Photo credit: Kuster & Wildhaber Photography
Once you’ve been conditioned to wear a seat belt, it’s a bit disconcerting to find yourself in a situation without one. This author finds it strange to board a bus without seat belts, or remember back to riding school buses that didn’t have seat belts.
In 2012, the CEO of the budget European airline Ryanair insisted that seat belts are equally unnecessary on planes. It’s “just a [expletive] bus with wings.” Why did he care? He wanted to pioneer a “standing room only” section on Ryanair flights. He imagines flyers holding onto overhead straps like riders on the subway in exchange for cheaper tickets.
Ryanair is in the class of airline known for making tickets appear appealing by charging high fees for printing out boarding passes or charging $80+ fees for checking a bag, and its CEO has led the charge in extracting every dollar from flights by threatening to charge for the bathroom.
Given that CEO Michael O’Leary’s lavatories as profit centers plan proved to be just bluster, media wondered whether his standing room only proposal was a joke intended to garner free publicity. But the idea isn’t as loony as it might appear. The idea was (as far as we can tell) first proposed by a Chinese airline trying to figure out how to meet China’s surging demand for air travel in an industry where leasing or purchasing a new plane takes several years. Standing room only means more bodies per plane and lower costs.
O’Leary also seems to have a point about safety. A major reason buses are often not required to have seat belts is that they are much safer than riding in a car (40 times safer according to the National Safety Council), a point that is equally true of plane travel, which is nearly much, much safer safer than riding in the average car (by perhaps a factor of 100). And while part of the safety of, say, a school bus is that children are compartmentalized by padded seats, it seems Ryanair may have made an attempt to meet safety regulators halfway with a proposal for a sort of standing, harnessed seat.
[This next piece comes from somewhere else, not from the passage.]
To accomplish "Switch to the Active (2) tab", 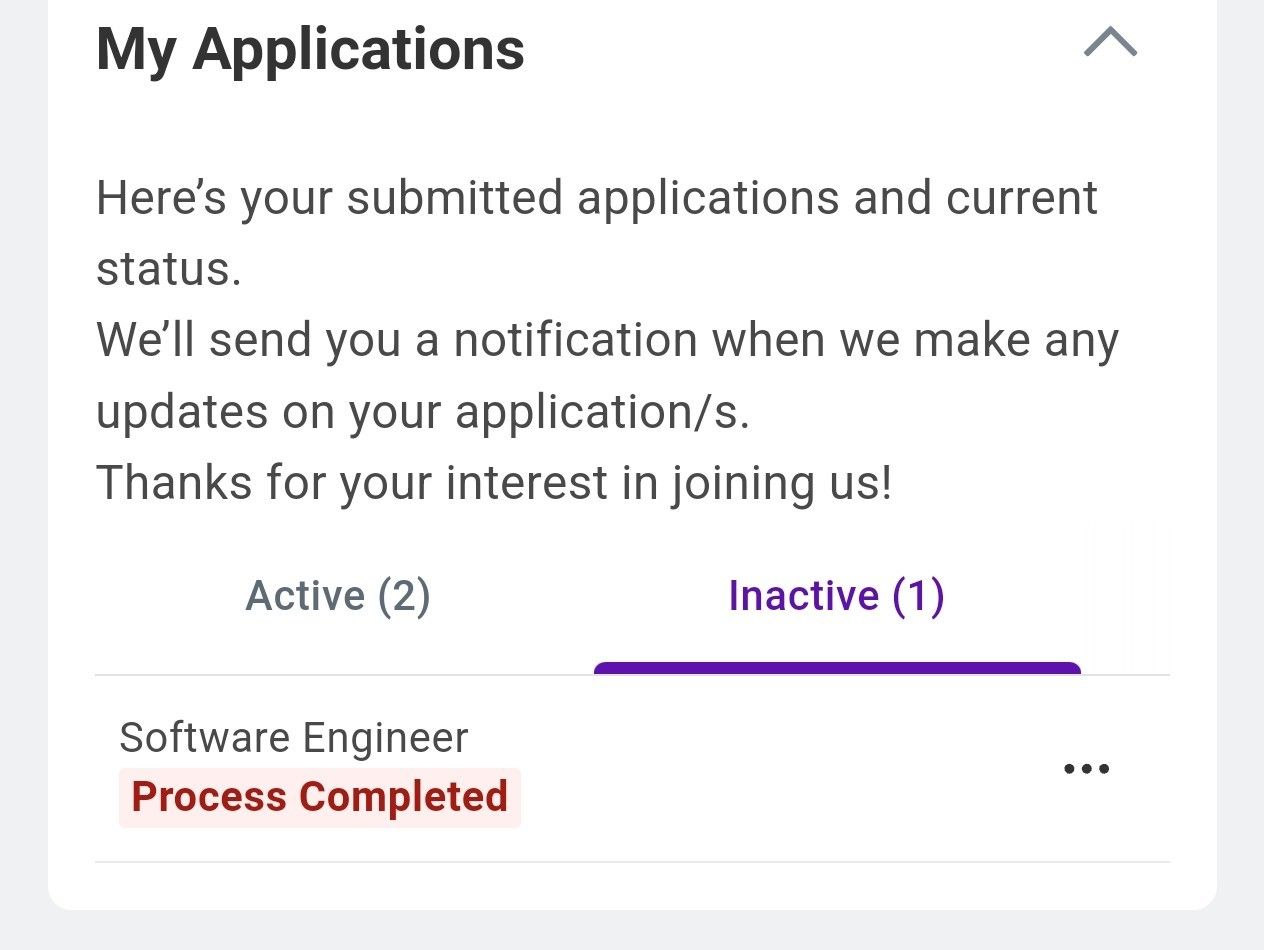I will pos(338,596).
As for catastrophic crashes, O’Leary makes the morbid observation:
“If there ever was a crash on an aircraft, God forbid, a seatbelt won’t save you… Seatbelts don’t matter… You don’t need a seatbelt on the London Underground. You don’t need a seatbelt on trains which are travelling at 120mph and if they crash you’re all dead…”
Ryanair would also only have the standing option for shorter routes that avoid “areas of huge turbulence around Europe.”
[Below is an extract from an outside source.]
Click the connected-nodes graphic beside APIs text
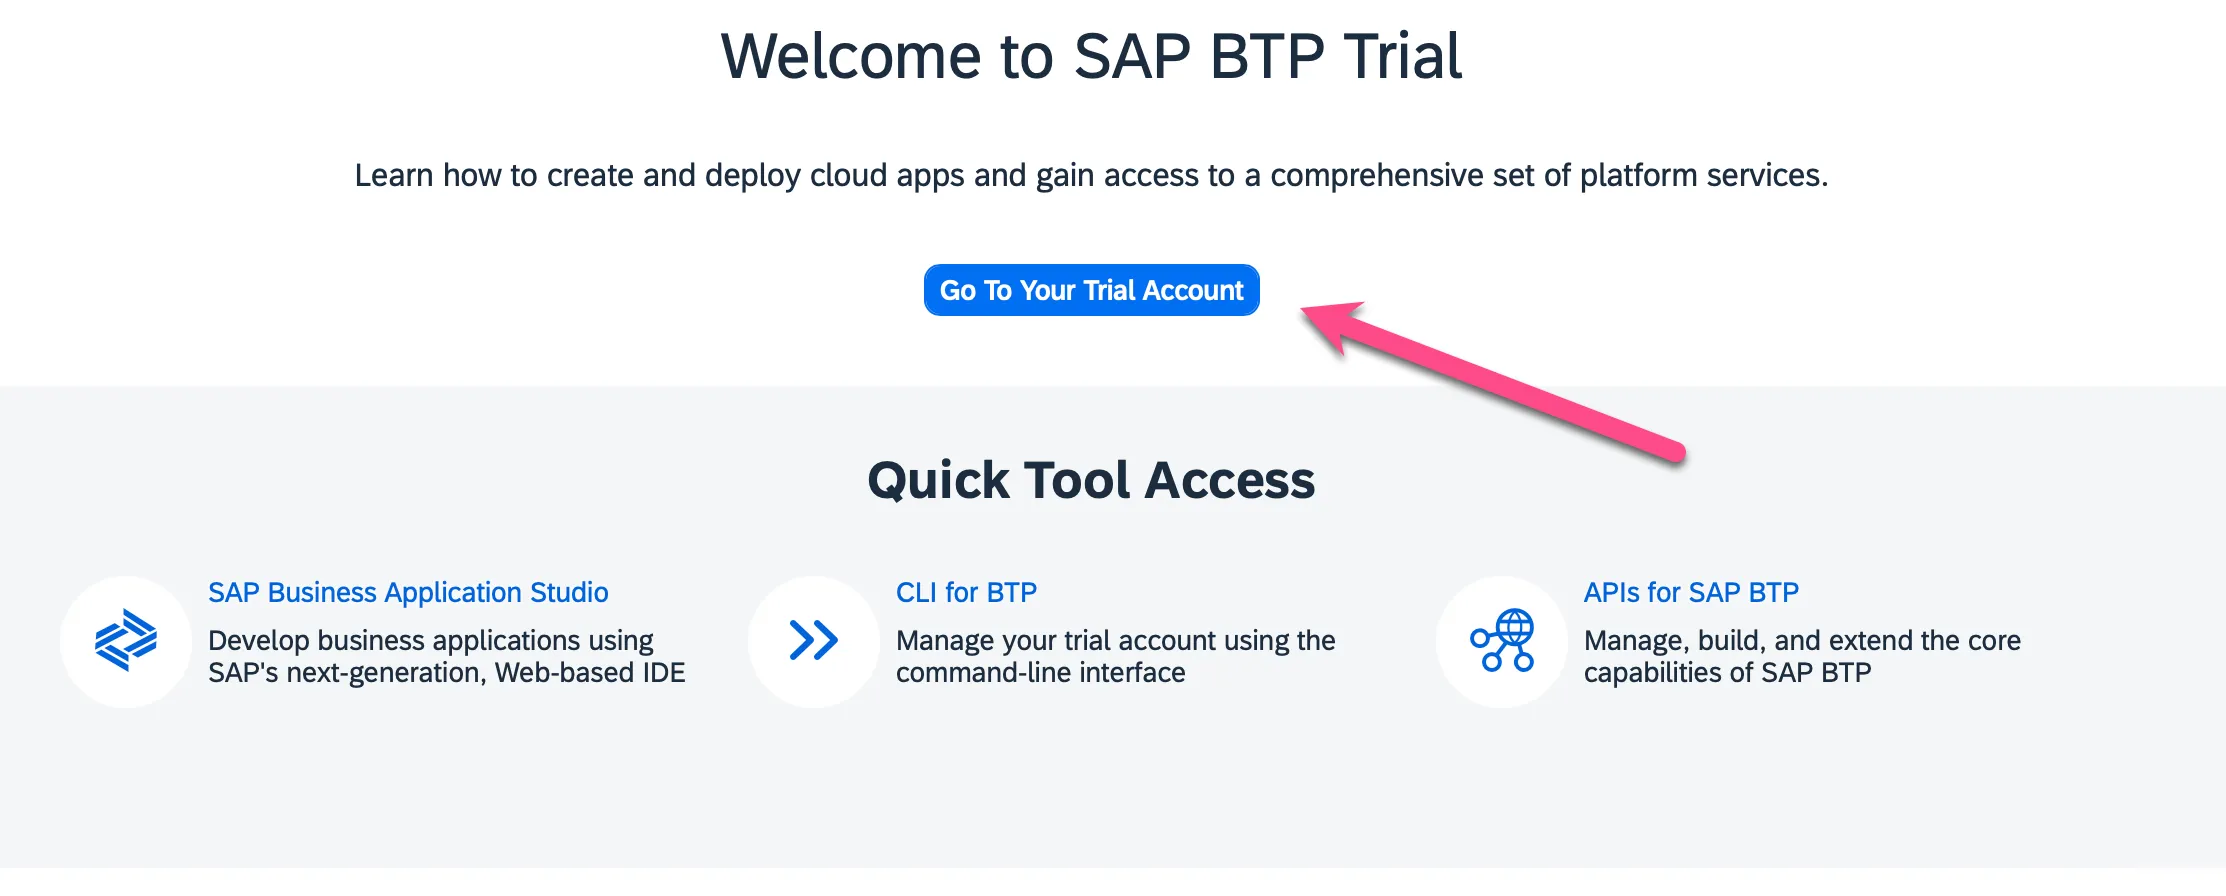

Standing room only may seem like the last straw for customers fed up with being asked to pay for peanuts and other indignities. But a dirt cheap, standing room only ticket is responding to customers’ insensitivity to quality.
As TIME and others have reported, Virgin America has consistently won awards as a “best airline” with top rated customer service, in-flight entertainment, cabin staff, and so on. Yet it has struggled to turn customers’ appreciation into actual profits, while budget airlines in the mold of Ryanair (like Spirit in the U.S.) have done relatively well. Flyers love to complain about budget airlines, but they keep coming back for the low fares.
Similarly, Concorde planes offered supersonic transatlantic travel from 1976 until their retirement. But no one today is trying to lure customers with the promise of paying extra for superfast travel.
Customers’ buying habits have spoken, and they want low prices, not quality. As O’Leary told reporters, “If you say to passengers it’s £25 for the seat and £1 for the standing cabin, I guarantee we will sell the standing cabin first.” Expect to see standing room only sections discussed in the future and debated with regulators — it may be the future of the buses of the sky.